The slave trade condemns perpetrators who acquire and intend to reduce all persons regardless of age, race, gender, immigration, or refugee status into slavery. Just as importantly, the slave trade prohibition outlaws all acts of exchanging or transporting a person already enslaved to another slavery situation. While slavery defines who is a slave and who is a slave owner, the slave trade defines how one is reduced to slavery, transported as a slave, and/or maintained in slavery and by whom. Thus, while these crimes occur in tandem, they are distinguishable crimes, able to be pursued separately.
International criminal law courts, including the International Criminal Court (ICC), often have indicated that acts of slave trade have occurred, describing kidnapping, abducting, transporting, holding, gifting, or related treatment of persons with the intent to reduce them or maintain them in enslavement. These cases, however, have not been able to characterize these acts as criminal as they have not resorted to customary international law or because the slave trade is missing from the Rome Statute, the ICC’s foundational treaty, as an enumerated crime under both Article 7 (crimes against humanity) and Article 8 (war crimes). Further, this omission has made its way into the Draft Articles on Prevention and Punishment of Crimes Against Humanity (“Draft Articles”) given its reliance on Article 7 provisions of the Rome Statute.
In this regard, Sierra Leone, a country with a profound relationship with the crimes of slavery and the slave trade, has shown leadership. Currently, the Vice President of the ICC’s governing body, the Assembly of States Parties, Sierra Leone has proposed amendments to the Rome Statute to include the slave trade as a crime against humanity and both slavery and the slave trade as war crimes in both international and non-international armed conflicts. These proposals are critical to close factual and legal impunity gaps toward more comprehensive redress for victims-survivors of the slave trade today and into the future.
Moreover, on April 11, 2023, the Permanent Mission of the Republic of Sierra Leone to the United Nations submitted in writing its proposal to include the slave trade as an enumerated provision in the Draft Articles on Crimes Against Humanity (CAH). It is imperative that the slave trade be incorporated in both the Rome Statute and a proposed standalone CAH treaty, as the former has criminal jurisdiction over persons while the latter could hold States to account for their crimes. Further, since neither Syria nor Iraq is a party to the Rome Statute, they are beyond the reach of the ICC. Such amendments will bring the Rome Statute and CAH Draft articles in line with customary international law regarding the slave trade.

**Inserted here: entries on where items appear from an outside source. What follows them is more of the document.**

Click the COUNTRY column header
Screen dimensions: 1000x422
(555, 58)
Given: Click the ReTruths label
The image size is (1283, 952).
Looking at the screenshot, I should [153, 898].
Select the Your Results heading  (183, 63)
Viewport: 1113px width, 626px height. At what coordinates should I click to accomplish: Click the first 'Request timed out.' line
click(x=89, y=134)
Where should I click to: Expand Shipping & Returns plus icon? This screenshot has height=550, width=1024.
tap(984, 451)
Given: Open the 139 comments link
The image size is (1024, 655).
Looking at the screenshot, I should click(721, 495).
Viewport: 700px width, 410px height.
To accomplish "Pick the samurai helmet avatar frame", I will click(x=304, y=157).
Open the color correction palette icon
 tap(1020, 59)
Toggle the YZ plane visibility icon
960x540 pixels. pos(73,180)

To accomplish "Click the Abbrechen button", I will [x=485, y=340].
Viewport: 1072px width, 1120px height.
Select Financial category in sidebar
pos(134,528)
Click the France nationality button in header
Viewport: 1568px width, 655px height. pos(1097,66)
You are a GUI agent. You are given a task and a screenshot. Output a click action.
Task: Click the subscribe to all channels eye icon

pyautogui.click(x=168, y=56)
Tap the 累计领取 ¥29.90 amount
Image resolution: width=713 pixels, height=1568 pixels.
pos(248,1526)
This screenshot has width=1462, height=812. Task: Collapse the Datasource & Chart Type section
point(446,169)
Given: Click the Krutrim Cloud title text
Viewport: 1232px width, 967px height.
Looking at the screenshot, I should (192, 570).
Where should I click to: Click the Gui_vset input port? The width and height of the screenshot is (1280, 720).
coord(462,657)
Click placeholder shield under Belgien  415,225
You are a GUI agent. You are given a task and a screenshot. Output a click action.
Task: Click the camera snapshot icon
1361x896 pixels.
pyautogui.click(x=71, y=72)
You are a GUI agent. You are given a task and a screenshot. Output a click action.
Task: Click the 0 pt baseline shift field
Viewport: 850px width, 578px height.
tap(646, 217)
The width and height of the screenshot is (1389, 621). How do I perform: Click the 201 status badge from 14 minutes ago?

Prohibition of the slave trade might redress ISIS-perpetrated crimes against the Yazidis in Iraqi domestic courts or other judicial forums. The slave trade — despite its underuse, its implicit position in certain international judicial statutes, and disconcerting absence in the Rome Statute—still constitutes a feasible, if not vital, legal tool for redress.
The slave trade is currently “missing in action” in international criminal law adjudication and redress. The time has come to restore it, beginning with the proposals made by Sierra Leone.
Editor’s Note: The Assembly of States Parties (ASP) to the ICC will consider the proposed amendments to the Rome Statute in 2025. Shortly after this article was drafted, for the first time in nearly two decades, members of the American Society of International Law (ASIL) are asked to consider for adoption a resolution relating to principles of international law and international relations regarding slavery and the slave trade.